Anyone who claimed to enjoy this evening from beginning to end should really be locked up. This roller coaster ride from the sublime to the ridiculous, taking in the under ripe and the over-rated along the way, is not the musical state of the nation address you might expect. It's instead a chance to let you see a nonsensical cross section of the bands tipped to rise in 1998.

Shoved on stage at half past eight and shambling into life all smiles are TheAudience, by turns youthfully optimistic and mysteriously, promisingly arch. Most of the early birds here have come to gorp because throaty singer Sophie Ellis-Bextor's mum Janet used to do things with sticky backed plastic on Blue Peter. On the strength of the forthcoming single, a spiteful "If You Can't Do It When You're Young, When Can You Do It?", this piece of trivia has a good chance of being forgotten.

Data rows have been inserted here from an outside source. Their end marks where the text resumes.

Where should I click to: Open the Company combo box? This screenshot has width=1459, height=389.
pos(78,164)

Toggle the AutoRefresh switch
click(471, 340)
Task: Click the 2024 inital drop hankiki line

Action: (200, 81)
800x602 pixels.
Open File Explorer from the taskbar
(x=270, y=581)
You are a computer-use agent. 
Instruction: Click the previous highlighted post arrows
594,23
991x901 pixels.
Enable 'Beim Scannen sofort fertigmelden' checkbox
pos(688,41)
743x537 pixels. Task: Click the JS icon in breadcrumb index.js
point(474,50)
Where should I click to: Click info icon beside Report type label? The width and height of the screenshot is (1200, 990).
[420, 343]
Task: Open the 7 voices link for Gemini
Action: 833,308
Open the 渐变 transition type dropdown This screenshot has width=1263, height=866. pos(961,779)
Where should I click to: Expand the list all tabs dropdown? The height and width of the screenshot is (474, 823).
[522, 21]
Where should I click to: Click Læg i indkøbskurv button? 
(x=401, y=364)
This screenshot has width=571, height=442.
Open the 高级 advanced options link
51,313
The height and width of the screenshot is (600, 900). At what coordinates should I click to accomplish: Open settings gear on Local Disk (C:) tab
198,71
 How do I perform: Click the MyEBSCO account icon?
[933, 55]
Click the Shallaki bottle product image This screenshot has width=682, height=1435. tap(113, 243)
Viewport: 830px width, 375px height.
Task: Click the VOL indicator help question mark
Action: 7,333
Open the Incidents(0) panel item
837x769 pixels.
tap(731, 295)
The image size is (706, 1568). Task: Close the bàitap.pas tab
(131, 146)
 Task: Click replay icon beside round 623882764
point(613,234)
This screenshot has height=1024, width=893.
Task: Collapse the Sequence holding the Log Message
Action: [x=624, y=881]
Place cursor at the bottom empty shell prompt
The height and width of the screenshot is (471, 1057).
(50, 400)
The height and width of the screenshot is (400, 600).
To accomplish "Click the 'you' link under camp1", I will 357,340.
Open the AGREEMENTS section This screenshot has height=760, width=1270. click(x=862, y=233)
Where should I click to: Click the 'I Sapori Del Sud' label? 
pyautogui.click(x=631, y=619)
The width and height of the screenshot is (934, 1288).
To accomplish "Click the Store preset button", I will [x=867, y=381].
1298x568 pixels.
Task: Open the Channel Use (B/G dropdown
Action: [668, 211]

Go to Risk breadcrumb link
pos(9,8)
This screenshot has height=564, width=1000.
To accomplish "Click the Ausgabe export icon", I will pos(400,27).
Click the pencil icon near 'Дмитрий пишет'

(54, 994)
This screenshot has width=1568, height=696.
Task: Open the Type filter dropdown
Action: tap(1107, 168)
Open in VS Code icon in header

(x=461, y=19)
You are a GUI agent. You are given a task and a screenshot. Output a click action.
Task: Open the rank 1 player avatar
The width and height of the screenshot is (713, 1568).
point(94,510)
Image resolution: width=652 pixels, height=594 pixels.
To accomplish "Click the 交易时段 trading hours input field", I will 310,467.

As for The Warm Jets, curiously over-sold by some, the sorry truth will soon out with the release of an LP, Future Signs. Warm Jets try hard, beating their instruments senseless but at their heart there is little to write home about. This is punk-pop made by bright people with impressive record collections but nothing much really burning them up.

With precious little warning, Asian Dub Foundation light the blue touch- paper - each and every one of them jumping about the stage like it was made of metal and connected to the mains. The competition considered, this is an historic flashpoint, a sonic landslide. ADF have been hailed by Primal Scream's Bobby Gillespie as the best band in the country. On tonight's evidence, you'd have to say he knows what he's talking about. Here is the last gasp of punk rock, an almighty noise which takes elements of jungle, hip hop, dub and metal and pushes them over the edge.

Normal guitar-bass-drums transmission is restored for Stereophonics, the sound of The Jam, had Bruce Foxton sacked Weller and The Drummer and replaced them with two more Bruce Foxtons perfectly cloned from a single mediocre cell. This is 1998 recommended to you by people who are using ear muffs as headphones. Marketed as no nonsense Welsh pop for the common man, Stereophonics are earnest and muscular. Verses and choruses fall like bricks just where you expect. All around me people jump up and down like it's Christmas. They're acting like this group are the best we have. I am willing to eat the contents of a well-stocked milliners if it can be proved beyond question that they're right and I'm wrong.